Another important feature of youth psychiatry is its increasing focus on transdiagnostic psychopathology. This transdiagnostic focus has emerged from the epidemiological evidence that psychopathology repeatedly shifts among different successive disorders over the life course 1 . The clinical implications of this evidence are that over‐reliance on diagnosis‐specific clinical protocols is unhelpful 1 and that service provision should be restructured around other criteria, for example clinical staging 3 .

Transdiagnostic models are also increasingly popular in child and adolescent psychiatry, for example to understand and address the consequences of childhood trauma 5 . Nevertheless, the implementation of these models presents important theoretical and practical challenges. Staging models are well established for psychosis and are increasingly emerging for bipolar, depressive and anxiety disorders 4 . However, staging models for truly cross‐cutting, transdiagnostic constructs are still underdeveloped. In addition, development and empirical testing of transdiagnostic interventions are also in their infancy 6 . Establishing the validity and utility of these alternative models of psychopathology, therefore, requires further investigation prior to their widespread clinical implementation 7 .
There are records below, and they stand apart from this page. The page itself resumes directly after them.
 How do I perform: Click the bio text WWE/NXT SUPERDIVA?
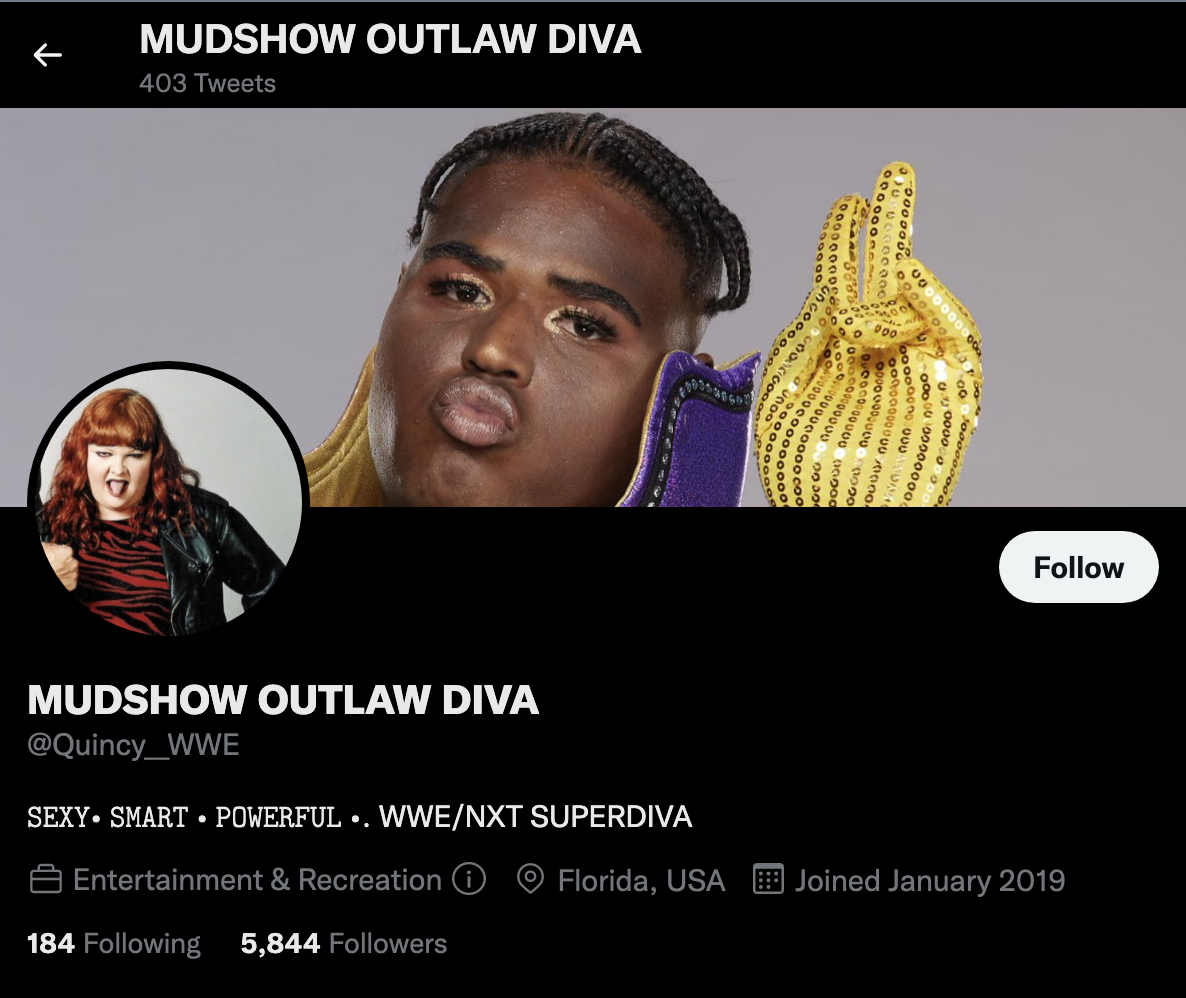tap(535, 817)
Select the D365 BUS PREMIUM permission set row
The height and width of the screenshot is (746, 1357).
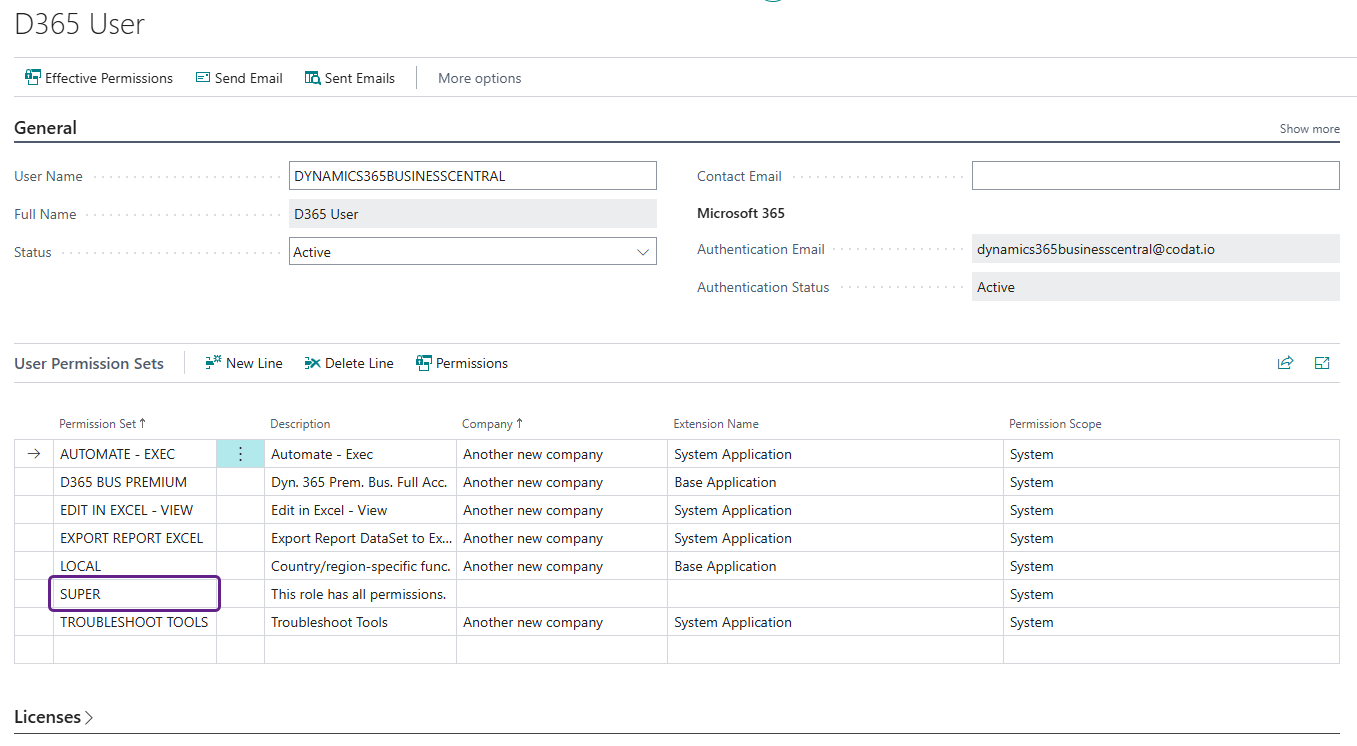[x=134, y=481]
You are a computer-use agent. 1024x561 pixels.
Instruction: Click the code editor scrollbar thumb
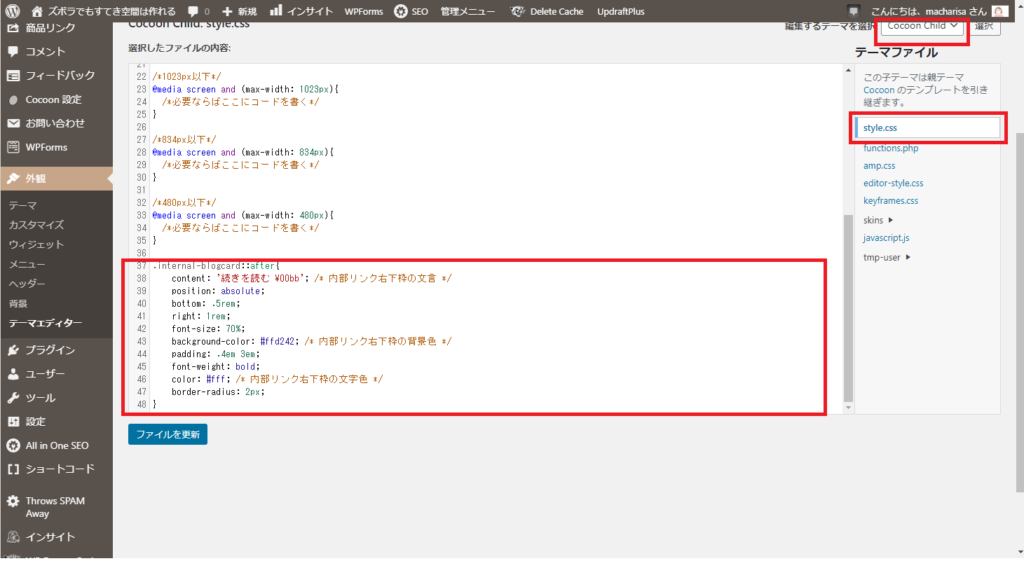coord(848,308)
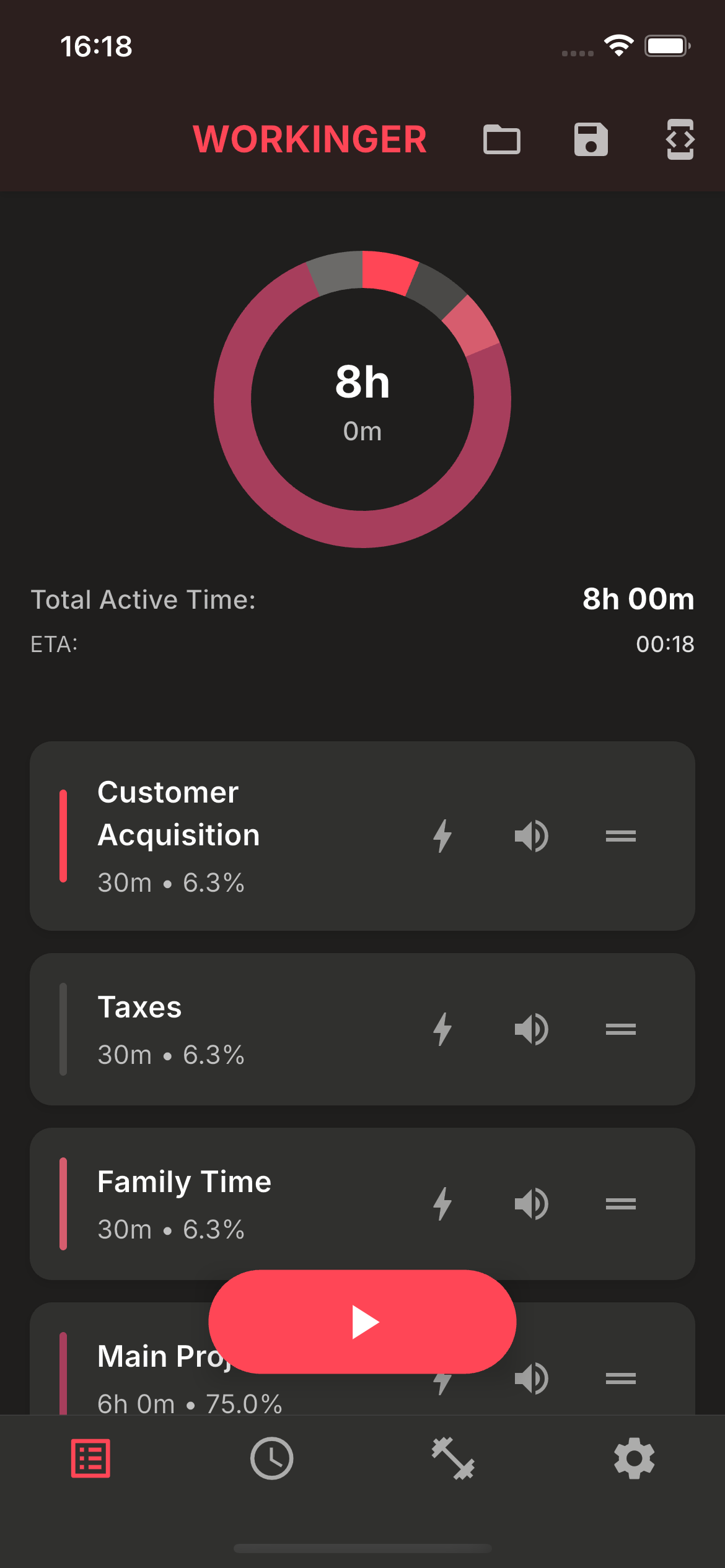Toggle sound for Main Project task
The width and height of the screenshot is (725, 1568).
click(x=532, y=1379)
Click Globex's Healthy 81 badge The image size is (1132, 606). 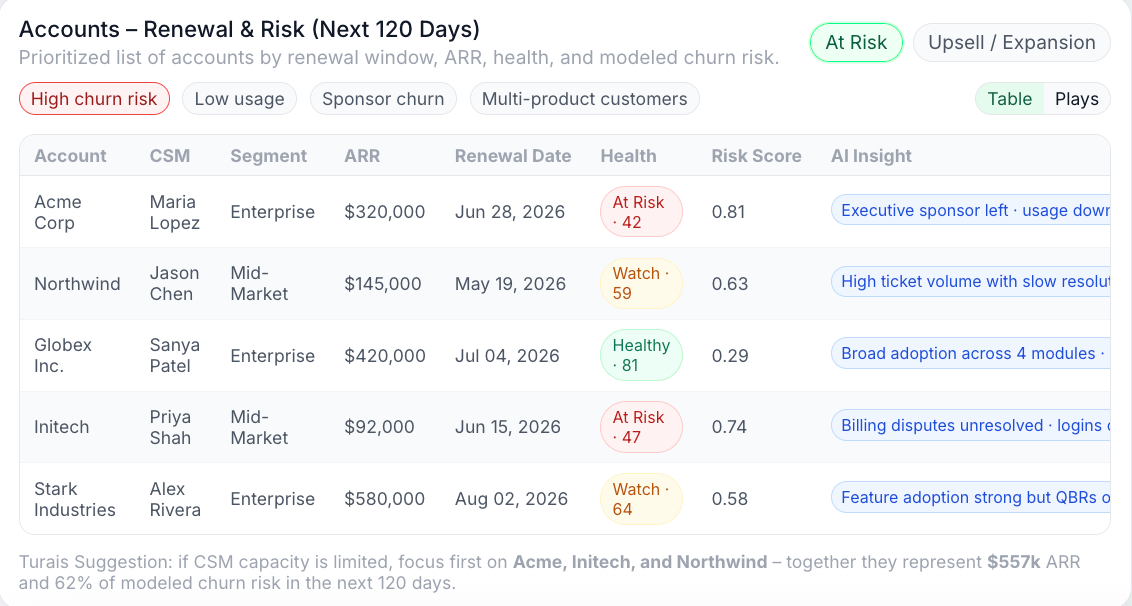point(640,356)
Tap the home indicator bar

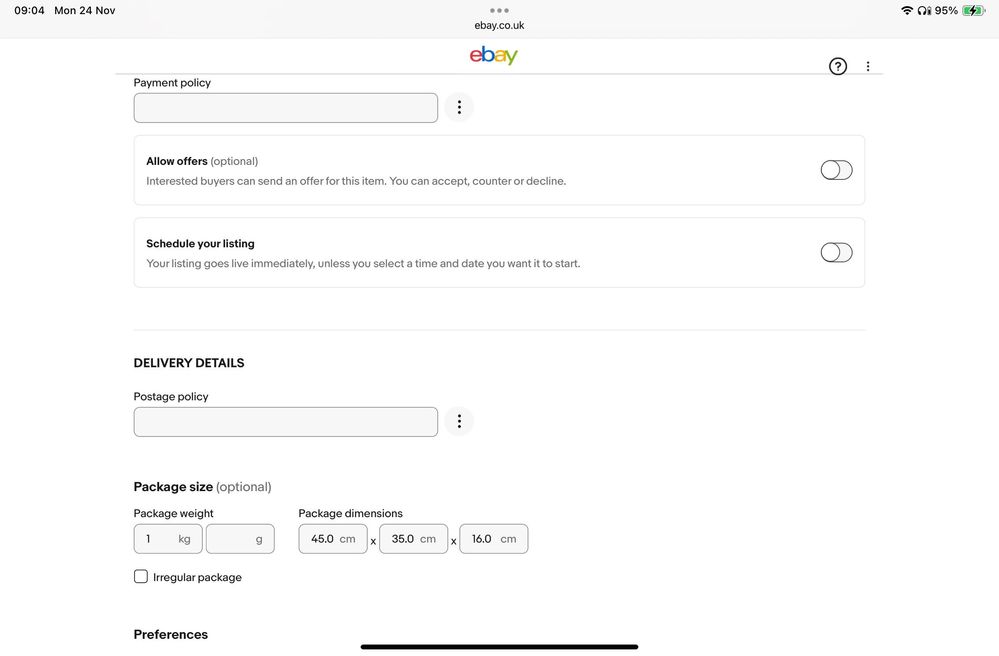pyautogui.click(x=499, y=647)
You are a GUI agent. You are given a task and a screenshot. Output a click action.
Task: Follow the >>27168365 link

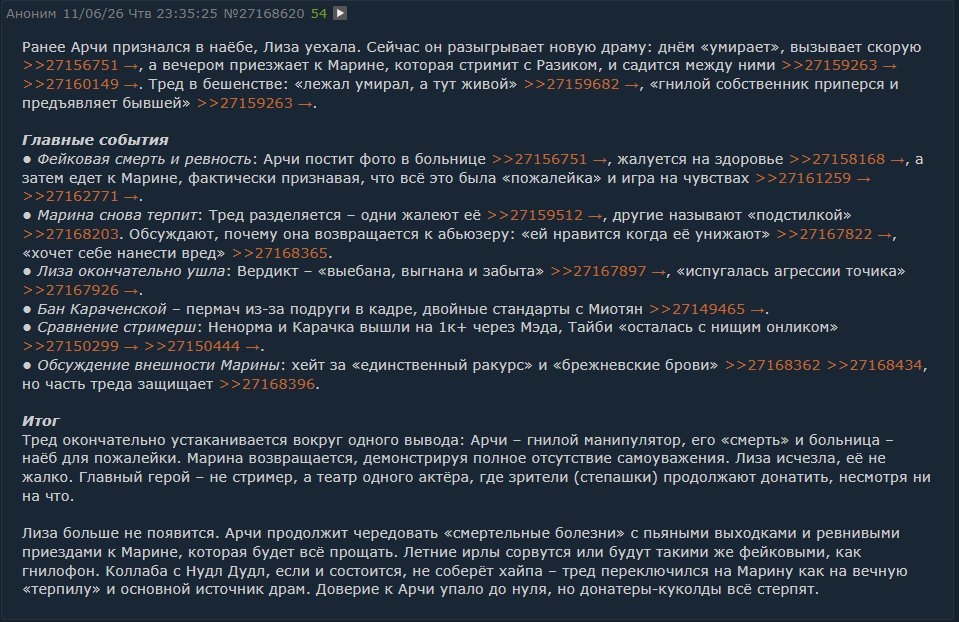(x=280, y=253)
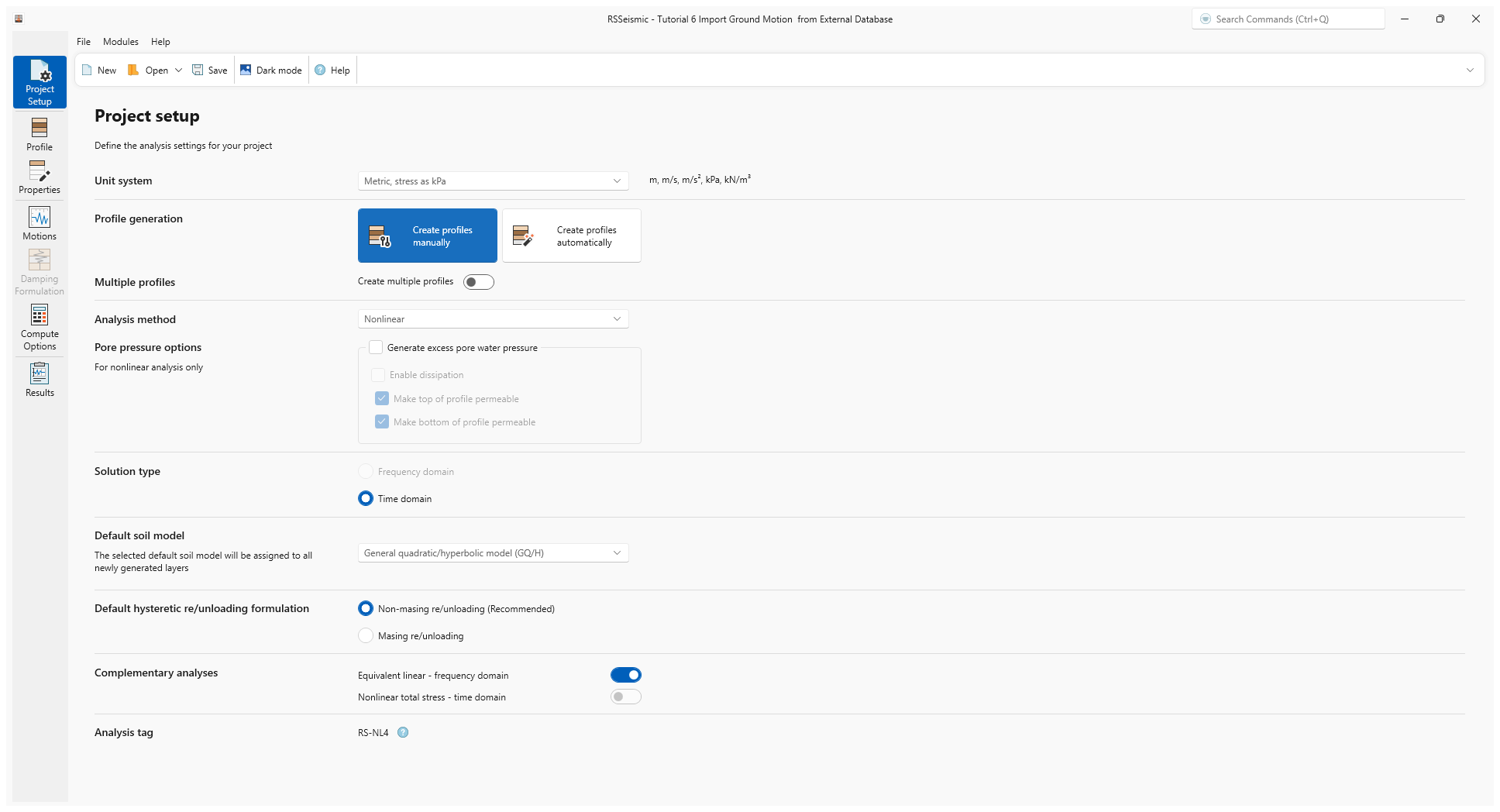This screenshot has height=812, width=1500.
Task: Open the Results panel
Action: tap(40, 380)
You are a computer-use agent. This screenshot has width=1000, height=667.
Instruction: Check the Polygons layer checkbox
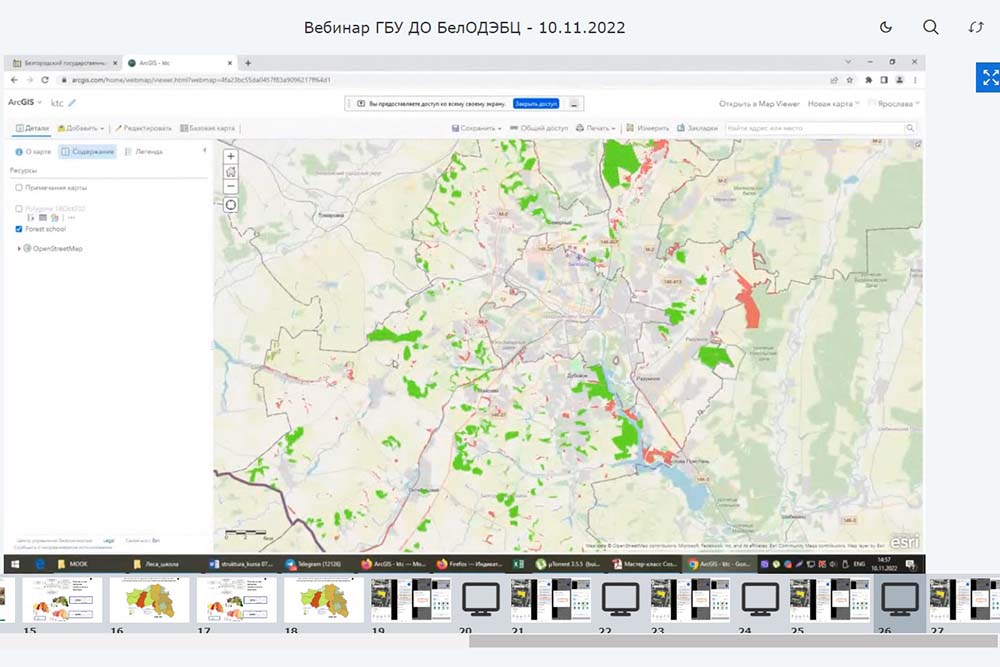click(x=19, y=208)
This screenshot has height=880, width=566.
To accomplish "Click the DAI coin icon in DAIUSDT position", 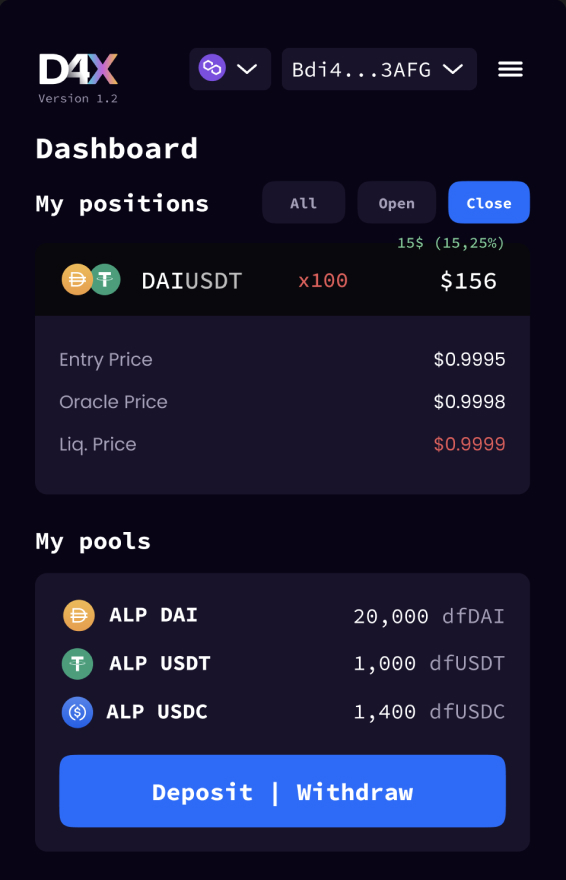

A third key feature of youth psychiatry is its focus on improving access to services. Youth psychiatry has promoted a “soft‐entry” approach. Young people can self‐refer to services, without the requirement for severity or impairment criteria, and access non‐specialist, often peer‐led support for mental health or psychosocial concerns. This approach has greatly benefited from co‐design with young people, a positive‐psychology ethos focused on strength building, and the development of technological/digital solutions. These services are less stigmatizing and more engaging for young people and have gained popularity worldwide 3 , including in the UK (e.g., the Fund the Hubs campaign supported by the leading mental health charities Mind and YoungMinds). By removing barriers to care access and working with the voluntary sector, youth psychiatry has championed new ways to address the vast demand for youth mental health support.

However, the implementation of this “soft‐entry” approach presents important challenges. To begin with, one must consider the present financial landscape. The grossly inadequate funding for CAMHS has been straining the ability to meet the raising demands from young people and their families, often limiting the focus of clinical work to only the most severe and risky cases. While the focus on prevention and early intervention in primary care can have a positive impact on the many young people with sub‐threshold mental health problems 4 , it is important to ensure that a “soft‐entry” approach can work along with, and not in competition with, CAMHS, to avoid further reduction in the treatment opportunities for young people with established psychiatric disorders. Furthermore, the implementation of a “soft‐entry” approach will require a more in‐depth evaluation of its safety, effectiveness and cost‐effectiveness, in the same way novel interventions have been evaluated in CAMHS3, 4.

In sum, there is much to gain from greater collaboration between child and adolescent psychiatry and youth psychiatry. The enthusiasm of early intervention services and the experience of CAMHS could drive a significant evolution in the mental health care provided to young people.